In 1809 his brother made over Downton Castle to him, and he thus had the management of an estate of ten thousand acres. In 1827 he entertained there, much to his satisfaction, the French physiologist, Dutrochet. In November of the same year he lost his only son, who was accidentally shot when in his thirty-second year. In 1836 he was awarded the first Knightian medal of the Horticultural Society, bearing his own portrait, by Wyon, and founded in his honour. Knight died in London on 11 May 1838, and was buried at Wormesley. He married in 1791 Frances, daughter of Humphrey Felton of Woodhall, near Shrewsbury. She survived him with three daughters, of whom Frances (b. 1793), a skilful botanical draughtswoman, who shared in his experiments, was married to Thomas Pendarves Stackhouse Acton (d. 1881); the second daughter married Sir William Rouse Boughton; and the third, Francis Walpole.
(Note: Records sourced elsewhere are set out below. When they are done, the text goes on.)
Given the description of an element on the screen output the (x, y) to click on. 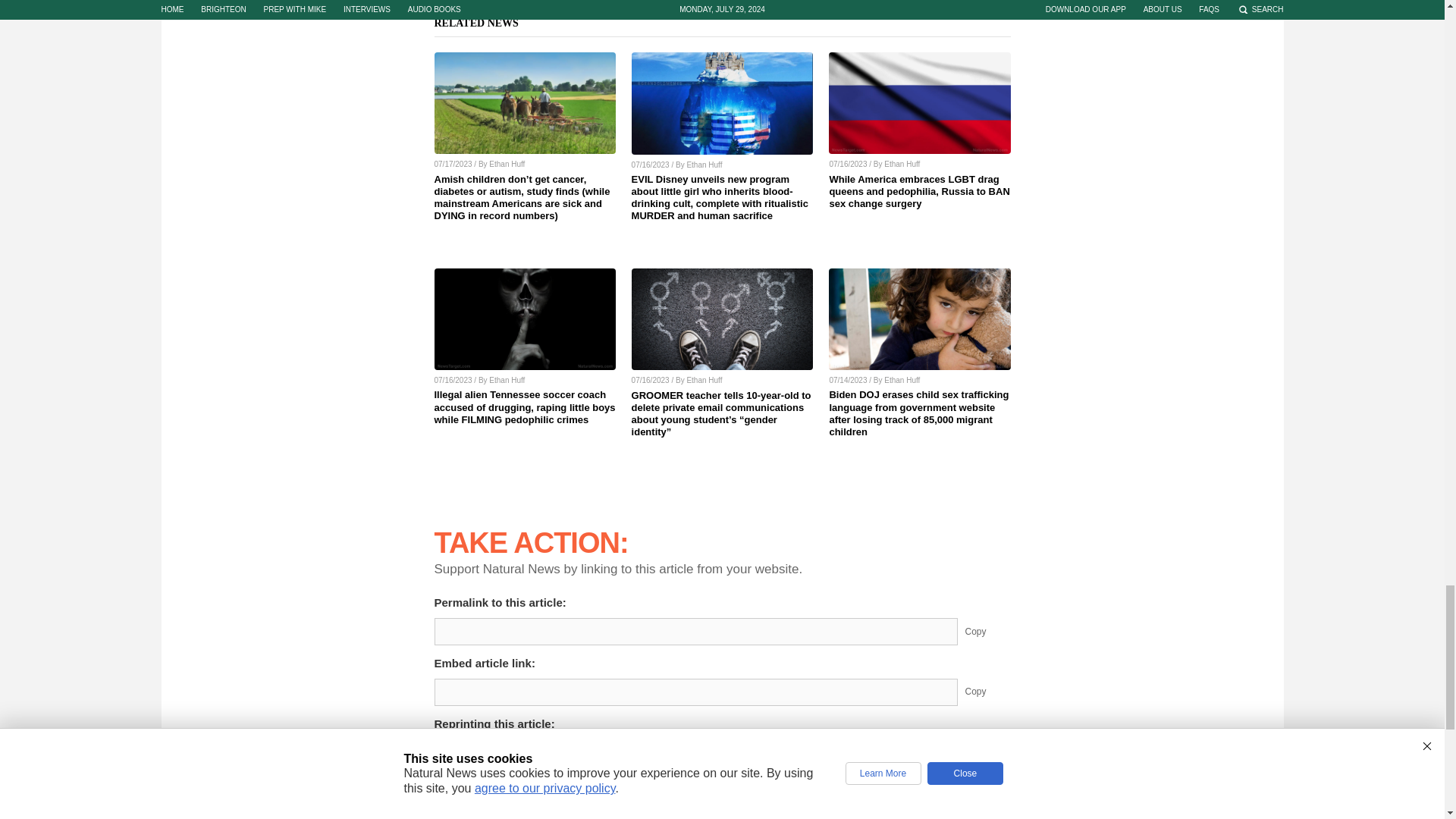
Copy Permalink (986, 631)
Copy Embed Link (986, 691)
Given the description of an element on the screen output the (x, y) to click on. 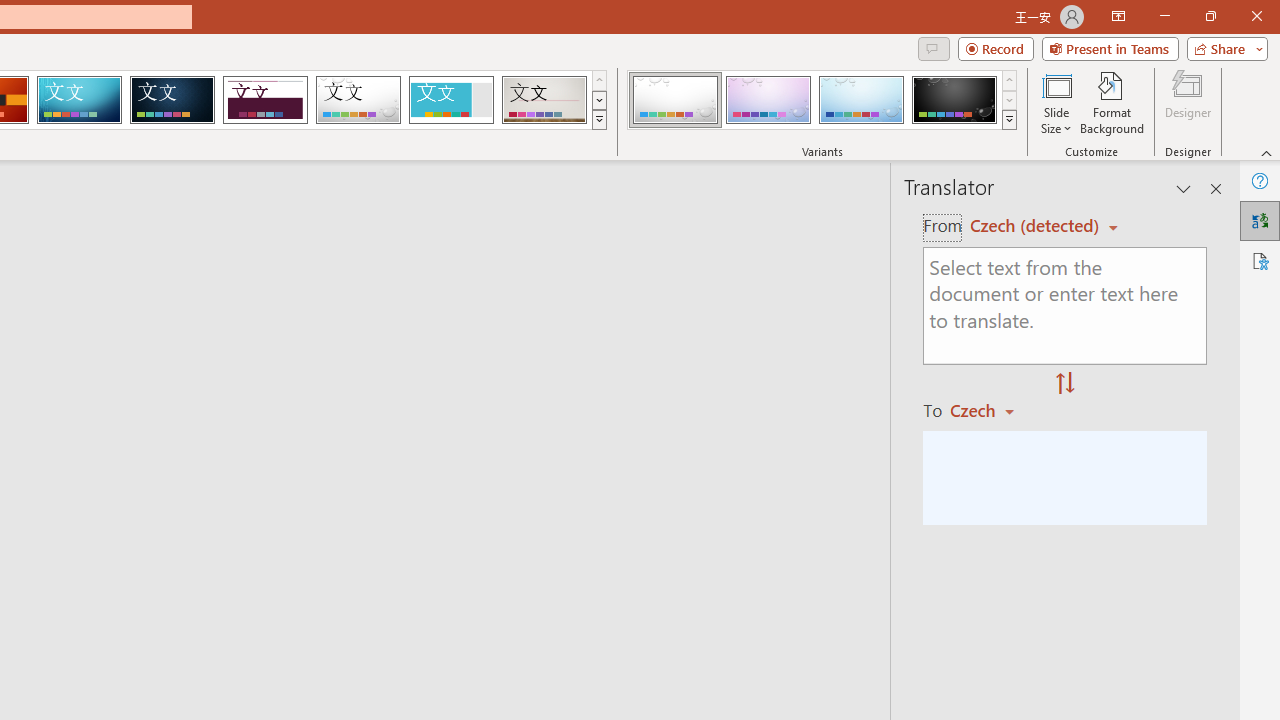
Damask (171, 100)
Droplet Variant 2 (768, 100)
Given the description of an element on the screen output the (x, y) to click on. 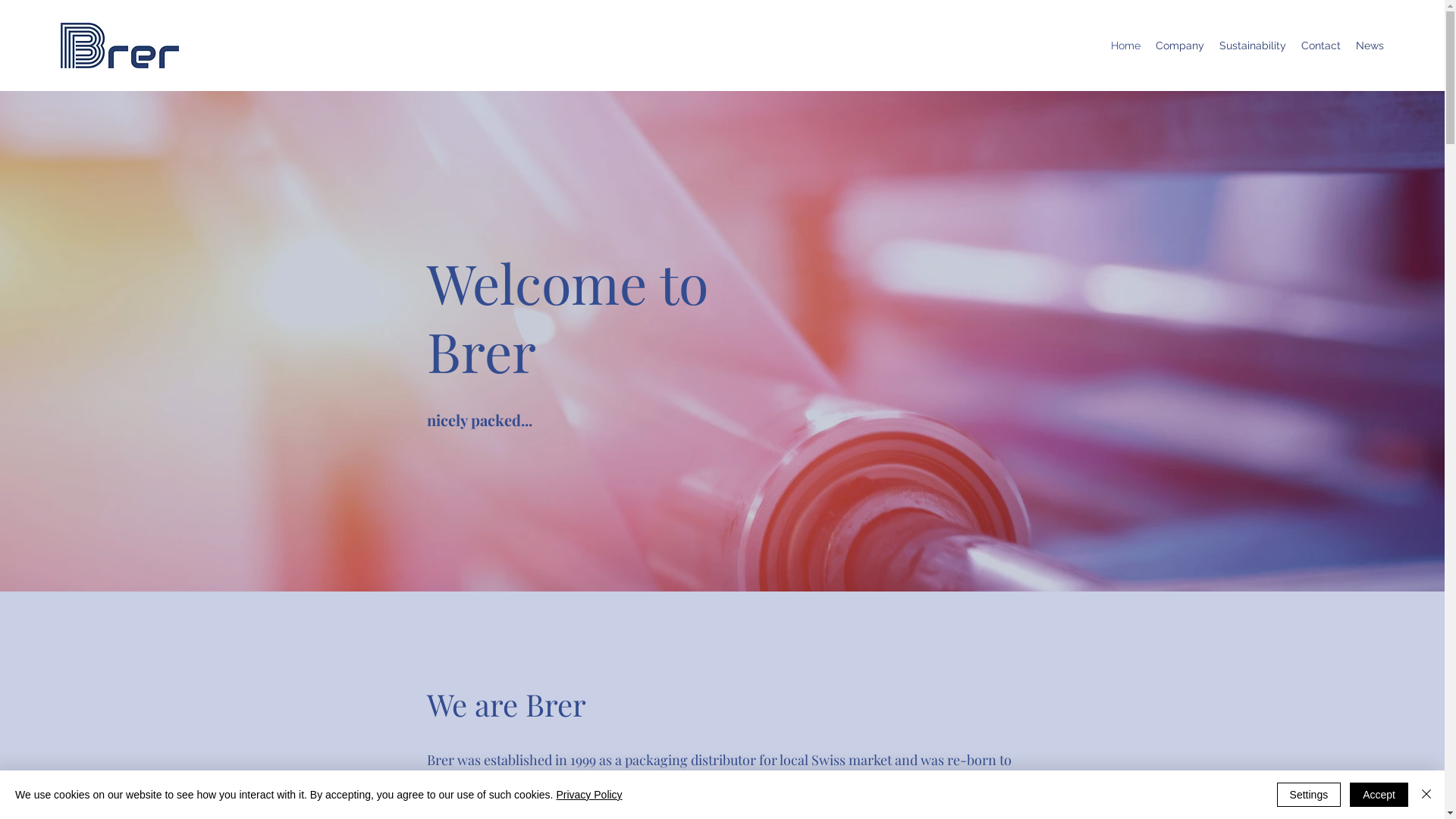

Knight raised new varieties of apples, cherries, strawberries, plums, nectarines, pears, potatoes, cabbages, and peas, many of which bear his name; and a genus of Proteaceæ was called Knightia by Robert Brown. Though he will always be associated with certain purely physiological experiments, such as those on the influence of gravitation upon direction of growth, his main object was always utilitarian. His chief independent works were ‘A Treatise on the Culture of the Apple and Pear, and on the Manufacture of Cider and Perry,’ 8vo, 1797, 2nd edition 1801, 3rd 1808; and ‘Pomona Herefordiensis,’ 4to, 1811, with thirty coloured plates; but he was also the author of upwards of a hundred papers. Of these, one ‘On the Aphis and Blights on Fruit Trees,’ and another ‘On the Fecundation of Vegetables,’ are in Alexander Hunter's ‘Georgical Essays,’ vols. iv. and vi. 1803–4; while another, ‘On Blight,’ is in the ‘Pamphleteer,’ vol. iv. 1813. In 1841 was published ‘A Selection from the Physiological and Horticultural Papers published in the Transactions of the Royal and Horticultural Societies by the late Thomas Andrew Knight, to which is prefixed a Sketch of his Life.’ This volume was edited by George Bentham and John Lindley, the life being apparently by Mrs. Acton. It contains a lithographed portrait, and comprises eighty-two papers, sixty-three read before the Horticultural Society, together with fifteen on plants, and four, dealing with bees, and the influence of male and female parents on their offspring and hereditary instincts (dated 25 May 1837), which were presented to the Royal Society. The horticultural series treat, among other subjects, of sap, buds, germination, bark, roots, tendrils, early varieties, forcing-houses, layering, manure, ringing, mildew, and the supposed change of English climate. Only forty-six of his papers are enumerated in the Royal Society's ‘Catalogue’ (iii. 687–8), but it includes one ‘On Variegation’ from the Linnean ‘Transactions’ (vol. ix. 1808), one ‘On the Direction of the Radicle and Germen,’ from the Royal Institution ‘Journal’ (vol. ii. 1831), and fourteen others not included in the volume of 1841.
[Life prefixed to selection of papers, 1841; Athenæum, 1838, p. 358; Gent. Mag. 1838, ii. 99; Gardeners' Chronicle, 1841 p. 351, 1871 i. 169; Gardeners' Magazine, xiv. 303.]